Monday, January 7, 2019

Welcome to our new students!

A very special (but belated) welcome to our 2018 Environmental Observation and Information (EOI) Program cohort, and my newest Master's students.  So excited you are here at UW-Madison!


The 2018-2019 EOI Master's cohort, pictured in June, 2018, while visiting the satellite data receivers on top of the Atmospheric, Oceanic, and Space Sciences Building at UW-Madison.

New paper in Remote Sensing

It is hard to believe that our paper on mapping boom crops in Mainland Southeast Asia has already been out for more than a year!  I loved pushing the limits of Landsat data to map some very complex crop transitions in this dynamic landscape... we are truly in the middle of a remote sensing data revolution.



Expansion of boom crops between 2000 and 2014 mapped for four selected Landsat footprints (125050; 125051; 126049; 126050) in Cambodia, Laos, Thailand, Vietnam.  For full text, please click here.

Tuesday, September 1, 2015

Caitlin Kontgis's paper published in Remote Sensing of Environment

PhD student Caitlin Kontgis has just published her work Mapping rice paddy extent and intensification in the Vietnamese Mekong River Delta with dense time stacks of Landsat data in the top journal in the field of remote sensing, Remote Sensing of Environment.  This work focuses on the development of a new change detection method involving dense time stacks of Landsat (30-m) satellite data to monitor changes in rice paddy area as well as shifts in the number of annual harvests for two time points (circa 2000, circa 2010) in the Mekong Delta.  The results suggest that  rice has intensified in the region from 2000 to 2010, with triple-cropped fields expanding from approximately 34% to 62% of rice paddy agriculture.

Make sure to take a look at this paper (available here) -- recent comments on the paper via the Elsevier website have highlighted that the novel use of Landsat data to monitor crop systems is a 'game-changer' for policy makers.  Exciting stuff!

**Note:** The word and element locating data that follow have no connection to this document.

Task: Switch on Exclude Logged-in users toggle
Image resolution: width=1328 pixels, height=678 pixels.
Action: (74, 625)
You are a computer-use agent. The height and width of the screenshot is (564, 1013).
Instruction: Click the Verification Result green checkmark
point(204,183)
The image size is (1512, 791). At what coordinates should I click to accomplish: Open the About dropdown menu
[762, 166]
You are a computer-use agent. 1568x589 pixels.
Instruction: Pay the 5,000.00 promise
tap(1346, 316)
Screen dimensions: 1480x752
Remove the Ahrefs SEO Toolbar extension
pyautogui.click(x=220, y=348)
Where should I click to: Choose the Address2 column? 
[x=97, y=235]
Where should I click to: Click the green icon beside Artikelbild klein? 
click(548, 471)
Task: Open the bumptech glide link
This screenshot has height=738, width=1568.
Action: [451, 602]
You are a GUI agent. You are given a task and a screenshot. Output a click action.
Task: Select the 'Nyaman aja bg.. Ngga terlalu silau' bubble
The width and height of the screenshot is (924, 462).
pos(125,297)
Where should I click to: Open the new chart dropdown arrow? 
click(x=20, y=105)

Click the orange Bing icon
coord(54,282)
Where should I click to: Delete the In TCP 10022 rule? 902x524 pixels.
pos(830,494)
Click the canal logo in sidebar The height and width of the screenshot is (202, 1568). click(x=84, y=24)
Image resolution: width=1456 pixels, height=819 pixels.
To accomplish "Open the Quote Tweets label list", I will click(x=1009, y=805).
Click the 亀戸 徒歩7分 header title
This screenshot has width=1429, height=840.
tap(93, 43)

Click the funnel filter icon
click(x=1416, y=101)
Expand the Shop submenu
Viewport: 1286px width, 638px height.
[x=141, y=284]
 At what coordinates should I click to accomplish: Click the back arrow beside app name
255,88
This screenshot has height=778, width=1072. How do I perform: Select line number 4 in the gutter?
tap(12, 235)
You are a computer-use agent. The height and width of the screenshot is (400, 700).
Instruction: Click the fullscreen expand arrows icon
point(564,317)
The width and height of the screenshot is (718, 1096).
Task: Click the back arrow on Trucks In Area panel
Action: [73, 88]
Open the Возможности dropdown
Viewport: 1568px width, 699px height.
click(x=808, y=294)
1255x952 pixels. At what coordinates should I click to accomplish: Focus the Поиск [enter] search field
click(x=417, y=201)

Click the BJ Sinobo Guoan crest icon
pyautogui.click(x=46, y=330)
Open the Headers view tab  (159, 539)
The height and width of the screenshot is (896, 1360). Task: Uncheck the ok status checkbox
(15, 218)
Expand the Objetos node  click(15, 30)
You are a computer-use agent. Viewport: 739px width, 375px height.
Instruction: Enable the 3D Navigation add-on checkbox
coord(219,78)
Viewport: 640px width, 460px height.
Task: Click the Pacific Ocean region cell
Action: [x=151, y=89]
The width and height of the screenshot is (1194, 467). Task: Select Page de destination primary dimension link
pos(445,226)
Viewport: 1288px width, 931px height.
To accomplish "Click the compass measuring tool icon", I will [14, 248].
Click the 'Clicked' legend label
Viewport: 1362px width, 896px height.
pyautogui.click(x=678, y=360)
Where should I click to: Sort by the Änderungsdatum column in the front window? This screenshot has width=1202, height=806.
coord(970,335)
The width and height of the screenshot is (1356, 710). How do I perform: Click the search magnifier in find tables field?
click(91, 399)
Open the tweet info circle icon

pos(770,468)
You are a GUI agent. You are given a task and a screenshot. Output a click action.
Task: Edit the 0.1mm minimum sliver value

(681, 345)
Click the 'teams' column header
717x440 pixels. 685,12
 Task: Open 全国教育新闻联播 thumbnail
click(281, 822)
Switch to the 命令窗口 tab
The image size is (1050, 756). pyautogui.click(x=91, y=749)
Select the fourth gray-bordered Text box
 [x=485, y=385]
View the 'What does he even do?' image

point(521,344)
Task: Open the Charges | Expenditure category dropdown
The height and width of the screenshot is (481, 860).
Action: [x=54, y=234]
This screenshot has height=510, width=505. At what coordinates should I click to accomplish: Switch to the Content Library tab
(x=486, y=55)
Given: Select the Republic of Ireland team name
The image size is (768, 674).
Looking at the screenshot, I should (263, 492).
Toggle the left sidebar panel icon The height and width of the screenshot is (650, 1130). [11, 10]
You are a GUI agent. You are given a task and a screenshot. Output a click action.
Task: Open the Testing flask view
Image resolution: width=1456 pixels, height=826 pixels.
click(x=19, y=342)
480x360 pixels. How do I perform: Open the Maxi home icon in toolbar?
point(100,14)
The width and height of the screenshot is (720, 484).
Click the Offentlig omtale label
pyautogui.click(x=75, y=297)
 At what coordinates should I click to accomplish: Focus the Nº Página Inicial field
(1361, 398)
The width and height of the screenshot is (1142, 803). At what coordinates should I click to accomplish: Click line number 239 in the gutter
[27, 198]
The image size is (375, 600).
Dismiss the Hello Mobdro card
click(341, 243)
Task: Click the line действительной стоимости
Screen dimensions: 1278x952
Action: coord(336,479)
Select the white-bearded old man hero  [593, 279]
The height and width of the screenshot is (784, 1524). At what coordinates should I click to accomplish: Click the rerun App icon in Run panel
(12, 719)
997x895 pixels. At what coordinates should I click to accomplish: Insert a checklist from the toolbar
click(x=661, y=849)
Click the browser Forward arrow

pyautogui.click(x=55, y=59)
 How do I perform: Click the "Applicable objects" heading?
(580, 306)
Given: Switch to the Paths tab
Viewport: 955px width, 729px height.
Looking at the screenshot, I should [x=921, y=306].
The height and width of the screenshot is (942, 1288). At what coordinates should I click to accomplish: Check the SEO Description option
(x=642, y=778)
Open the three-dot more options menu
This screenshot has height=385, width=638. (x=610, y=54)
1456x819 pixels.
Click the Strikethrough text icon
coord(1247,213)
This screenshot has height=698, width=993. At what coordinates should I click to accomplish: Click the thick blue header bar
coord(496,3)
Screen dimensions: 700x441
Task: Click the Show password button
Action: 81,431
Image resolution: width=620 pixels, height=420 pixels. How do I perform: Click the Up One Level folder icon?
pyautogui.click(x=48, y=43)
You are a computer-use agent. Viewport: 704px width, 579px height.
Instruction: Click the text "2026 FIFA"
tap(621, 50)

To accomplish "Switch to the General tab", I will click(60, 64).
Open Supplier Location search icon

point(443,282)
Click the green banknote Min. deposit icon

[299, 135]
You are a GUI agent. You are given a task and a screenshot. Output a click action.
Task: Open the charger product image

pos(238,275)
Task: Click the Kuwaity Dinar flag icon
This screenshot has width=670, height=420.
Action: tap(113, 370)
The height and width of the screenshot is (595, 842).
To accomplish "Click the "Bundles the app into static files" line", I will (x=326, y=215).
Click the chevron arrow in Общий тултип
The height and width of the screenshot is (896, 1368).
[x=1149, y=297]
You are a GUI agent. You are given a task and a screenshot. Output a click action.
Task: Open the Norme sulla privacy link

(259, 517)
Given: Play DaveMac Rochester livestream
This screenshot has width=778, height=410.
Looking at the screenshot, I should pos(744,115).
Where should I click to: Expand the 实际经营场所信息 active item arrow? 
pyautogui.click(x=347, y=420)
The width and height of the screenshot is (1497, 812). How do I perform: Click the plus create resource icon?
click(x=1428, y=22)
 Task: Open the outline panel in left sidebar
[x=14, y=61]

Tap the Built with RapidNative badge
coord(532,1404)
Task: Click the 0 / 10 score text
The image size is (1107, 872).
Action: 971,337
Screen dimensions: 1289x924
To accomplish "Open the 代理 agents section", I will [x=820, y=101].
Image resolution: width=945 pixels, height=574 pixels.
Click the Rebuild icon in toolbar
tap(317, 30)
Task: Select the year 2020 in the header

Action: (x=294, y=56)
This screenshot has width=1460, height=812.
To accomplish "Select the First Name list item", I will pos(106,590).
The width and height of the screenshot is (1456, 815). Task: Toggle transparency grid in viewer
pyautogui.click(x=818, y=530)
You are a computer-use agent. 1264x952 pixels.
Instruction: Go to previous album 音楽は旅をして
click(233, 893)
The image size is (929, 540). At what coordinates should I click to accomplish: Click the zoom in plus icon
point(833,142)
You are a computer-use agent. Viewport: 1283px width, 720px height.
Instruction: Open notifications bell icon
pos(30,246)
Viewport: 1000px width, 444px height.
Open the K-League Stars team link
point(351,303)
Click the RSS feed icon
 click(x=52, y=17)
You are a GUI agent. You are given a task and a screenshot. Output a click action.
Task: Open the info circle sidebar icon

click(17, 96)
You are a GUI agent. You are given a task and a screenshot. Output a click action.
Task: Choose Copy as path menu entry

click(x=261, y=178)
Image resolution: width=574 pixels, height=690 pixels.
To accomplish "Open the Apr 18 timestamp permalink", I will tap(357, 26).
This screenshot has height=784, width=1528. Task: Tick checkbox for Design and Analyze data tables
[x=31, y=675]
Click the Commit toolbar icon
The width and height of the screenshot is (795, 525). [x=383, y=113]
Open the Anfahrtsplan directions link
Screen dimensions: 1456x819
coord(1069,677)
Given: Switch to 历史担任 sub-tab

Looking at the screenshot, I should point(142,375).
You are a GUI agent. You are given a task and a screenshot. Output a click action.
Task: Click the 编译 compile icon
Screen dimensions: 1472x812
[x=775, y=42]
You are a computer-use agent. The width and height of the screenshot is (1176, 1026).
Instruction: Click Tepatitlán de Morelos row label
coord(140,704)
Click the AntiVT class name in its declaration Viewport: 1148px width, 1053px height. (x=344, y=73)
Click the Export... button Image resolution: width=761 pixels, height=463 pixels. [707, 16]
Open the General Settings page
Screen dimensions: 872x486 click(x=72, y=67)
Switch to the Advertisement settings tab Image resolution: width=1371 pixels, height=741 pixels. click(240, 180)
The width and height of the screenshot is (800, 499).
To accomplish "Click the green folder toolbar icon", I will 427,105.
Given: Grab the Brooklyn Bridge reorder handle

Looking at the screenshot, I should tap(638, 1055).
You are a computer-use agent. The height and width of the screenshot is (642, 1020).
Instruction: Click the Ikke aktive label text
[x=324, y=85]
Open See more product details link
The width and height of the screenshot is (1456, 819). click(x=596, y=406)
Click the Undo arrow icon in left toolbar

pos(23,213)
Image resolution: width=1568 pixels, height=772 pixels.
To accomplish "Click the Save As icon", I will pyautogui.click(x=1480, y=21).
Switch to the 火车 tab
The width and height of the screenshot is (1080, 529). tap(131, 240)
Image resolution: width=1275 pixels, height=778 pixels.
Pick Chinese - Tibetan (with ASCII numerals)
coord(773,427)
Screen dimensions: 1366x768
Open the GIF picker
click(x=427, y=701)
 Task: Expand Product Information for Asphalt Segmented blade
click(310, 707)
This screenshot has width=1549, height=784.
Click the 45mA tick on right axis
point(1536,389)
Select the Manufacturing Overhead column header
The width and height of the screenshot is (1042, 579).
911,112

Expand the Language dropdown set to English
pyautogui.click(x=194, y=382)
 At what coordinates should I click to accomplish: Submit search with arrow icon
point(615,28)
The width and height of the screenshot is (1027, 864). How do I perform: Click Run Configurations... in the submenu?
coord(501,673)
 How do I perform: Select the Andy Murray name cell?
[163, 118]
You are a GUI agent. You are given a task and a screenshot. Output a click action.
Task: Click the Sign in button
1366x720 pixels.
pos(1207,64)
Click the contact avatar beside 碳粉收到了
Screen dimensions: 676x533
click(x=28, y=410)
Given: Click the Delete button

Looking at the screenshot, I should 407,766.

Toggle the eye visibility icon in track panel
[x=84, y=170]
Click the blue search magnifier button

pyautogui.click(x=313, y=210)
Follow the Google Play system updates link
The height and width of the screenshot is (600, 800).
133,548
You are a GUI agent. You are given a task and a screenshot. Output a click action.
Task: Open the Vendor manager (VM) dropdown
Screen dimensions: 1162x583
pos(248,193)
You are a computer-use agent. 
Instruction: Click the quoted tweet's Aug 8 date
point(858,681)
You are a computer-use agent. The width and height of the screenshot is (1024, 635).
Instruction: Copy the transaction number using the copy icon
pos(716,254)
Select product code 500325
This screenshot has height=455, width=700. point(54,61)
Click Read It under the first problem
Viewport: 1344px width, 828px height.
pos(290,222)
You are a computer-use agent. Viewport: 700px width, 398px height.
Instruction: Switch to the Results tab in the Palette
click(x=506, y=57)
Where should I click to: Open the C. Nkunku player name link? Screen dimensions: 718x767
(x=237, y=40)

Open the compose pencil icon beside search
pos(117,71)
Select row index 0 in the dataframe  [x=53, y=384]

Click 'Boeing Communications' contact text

In Kontgis et al. (2015), the location and extent of rice paddy in the Mekong River Delta were delineated using the confluence of NDWI standard deviation, EVI standard deviation, and EVI mean.




Sunday, January 18, 2015

New Remote Sensing of Environment publication available online

Our research Detecting change in urban areas at continental scales with MODIS data is now available in the January 2015 issue of of Remote Sensing of Environment (click here for more information).  This work demonstrates a new methodology for monitoring urban land expansion at continental to global scales using Moderate Resolution Imaging Spectroradiometer (MODIS) data.  We tested the method in 15 countries in East-Southeast Asia experiencing different rates and manifestations of urban expansion, finding accuracies ranging from 70-95% at the country level.  A companion article describing the spatial and temporal trends in urban growth across the 15 countries, A new urban landscape in East-Southeast Asia, 2000-2010, has been accepted at Environmental Research Letters.